Собственно говоря, "Реквием" - это советская поэзия, осуществленная в том идеальном виде, какой описывают все демагогические ее декларации. Герой этой поэзии - народ. Не называемое так из политических, национальных и других идейных интересов большее или меньшее множество людей, а весь народ: все до единого участвуют на той или другой стороне в происходящем. Эта поэзия говорит от имени народа, поэт - вместе с ним, его часть. Ее язык почти газетно прост, понятен народу, ее приемы - лобовые: "для них соткала я широкий покров из бедных, у них же подслушанных слов". И эта поэзия полна любви к народу.

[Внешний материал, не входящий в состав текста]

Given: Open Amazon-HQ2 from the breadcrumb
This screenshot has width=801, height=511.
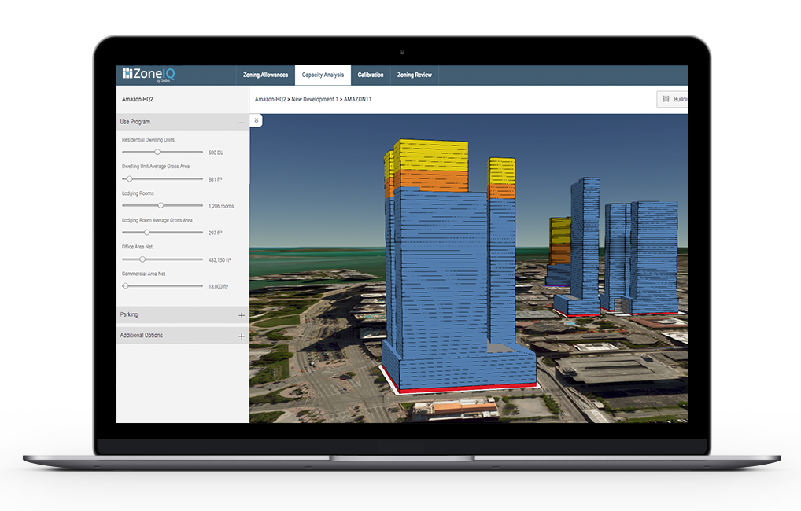Looking at the screenshot, I should [x=272, y=100].
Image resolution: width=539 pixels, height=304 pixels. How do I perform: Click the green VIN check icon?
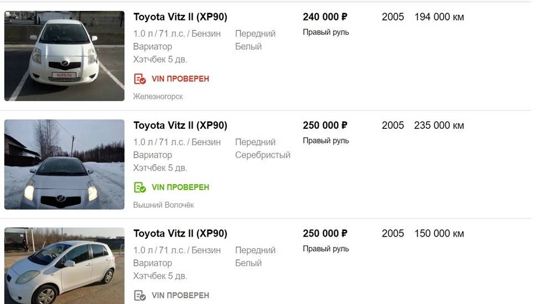pos(140,187)
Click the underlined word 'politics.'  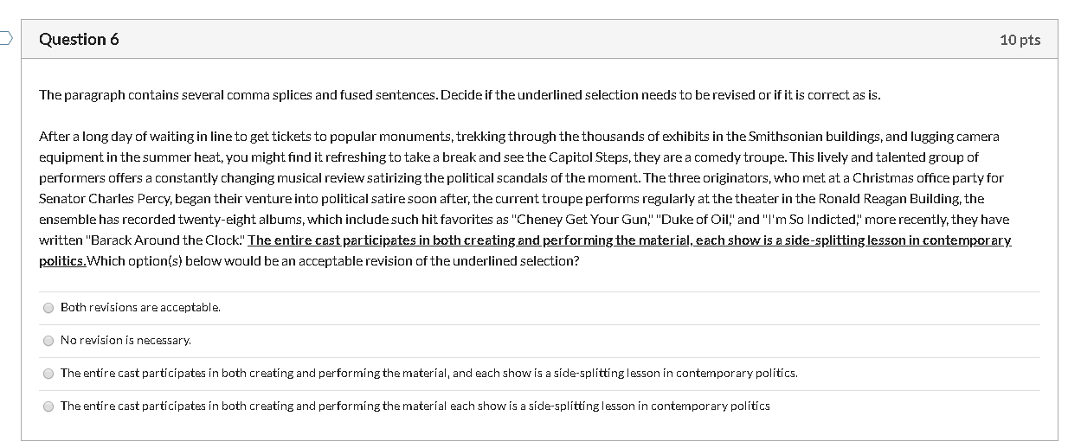[63, 260]
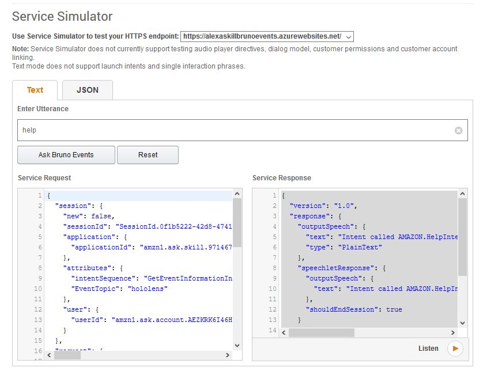Click Service Response scrollbar down arrow
This screenshot has height=375, width=483.
pyautogui.click(x=462, y=323)
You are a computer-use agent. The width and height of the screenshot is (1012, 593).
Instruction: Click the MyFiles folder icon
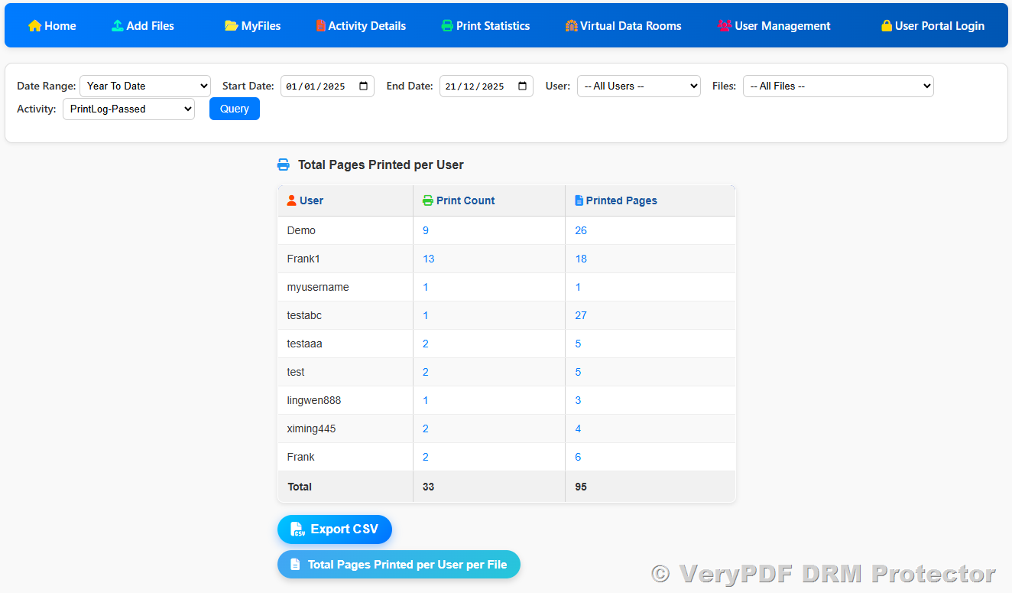(x=231, y=26)
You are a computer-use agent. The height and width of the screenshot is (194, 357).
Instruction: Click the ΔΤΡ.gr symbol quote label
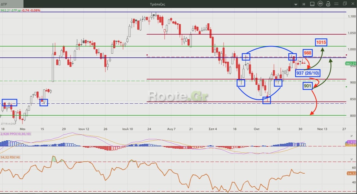click(20, 10)
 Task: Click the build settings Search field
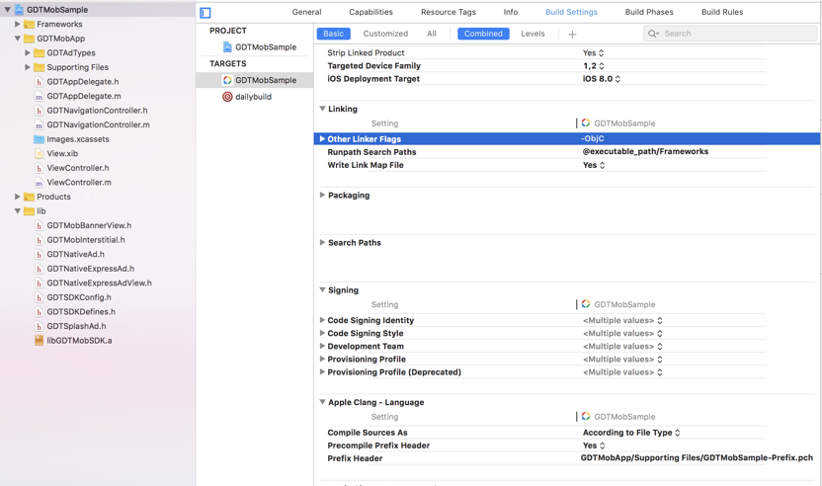tap(736, 34)
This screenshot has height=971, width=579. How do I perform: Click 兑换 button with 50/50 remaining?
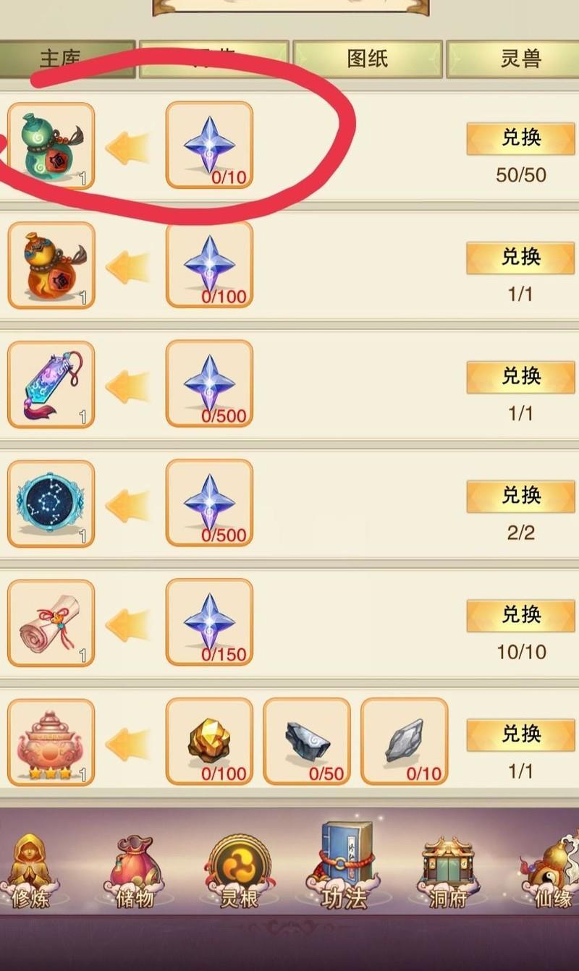(x=520, y=137)
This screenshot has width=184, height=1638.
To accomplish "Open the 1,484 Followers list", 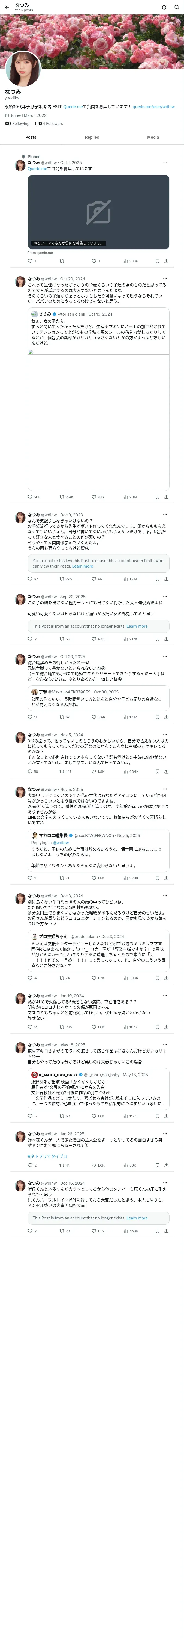I will click(49, 124).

Отличает и тем самым противопоставляет ее даже идеальной советской поэзии то, что она личная, столь же глубоко личная, что и "Сжала руки под темной вуалью". От реальной советской поэзии ее отличает, разумеется, и многое другое; во-первых, исходная и уравновешивающая трагедию христианская религиозность, потом - антигероичность, потом - не ставящая себе ограничений искренность, называние запретных вещей их именами. Но все это - отсутствие качеств: признания самодостаточности и самоволия человека, героичности, ограничений, запретов. А личное отношение - это не то, чего нет, а то, что есть и каждым словом свидетельствует о себе в поэзии "Реквиема", Это то, что и делает "Реквием" поэзией - не советской, просто поэзией, ибо советской поэзии на эту тему следовало быть государственной; личной она могла быть, если касалась отдельных лиц, их любви, их настроений, их, согласно разрешенной официально формуле, "радостей и бед". Когда Ахматову мурыжили перед Италией с выдачей визы, она гневно говорила - в продолжение того, что "они думают, я не вернусь": "Желаю моему правительству побольше таких граждан, как я". На "граждан" падало ударение такой же силы, как на "я". Подобным образом в двустишии:
И если зажмет мой измученный рот,
Которым кричит стомильонный народ, -
забившийся в безударную щелку "мой" весит столько же, сколько громогласный "стомильонный". Те, кто осуждали поэзию Ахматовой за "камерность", дали, сами того не ведая, начало трагическому каламбуру: она стала поэзией тюремных камер.
Когда "Реквием" в начале 60-х годов всплыл после четвертьвекового лежания на дне, впечатление от него у прочитавшей публики было совсем не похоже на обычное читательское впечатление от ахматовских стихов. Людям - после разоблачений документальных - требовалась литература разоблачений, и под этим углом они воспринимали "Реквием". Ахматова это чувствовала, считала закономерным, но не отделяла эти свои стихи, их художественные приемы и принципы, от остальных. Когда за границей собеседник стал неумеренно восторгаться ими как поэтическим документом эпохи, она охладила его репликой: "Да, там есть одно удачное место - вводное слова: "к несчастью" - там где мой народ, к несчастью, был", - напомнив, что это все-таки стихи, а не только "кровь и слезы". И, например, в 8-м стихотворении - "К смерти" - строчка "Ворвись отравленным снарядом", по всей видимости, указывает на все то же шекспировское poison'd shot, отравленное ядро клеветы, то есть донос - а не, скажем, газовую атаку времен первой мировой войны.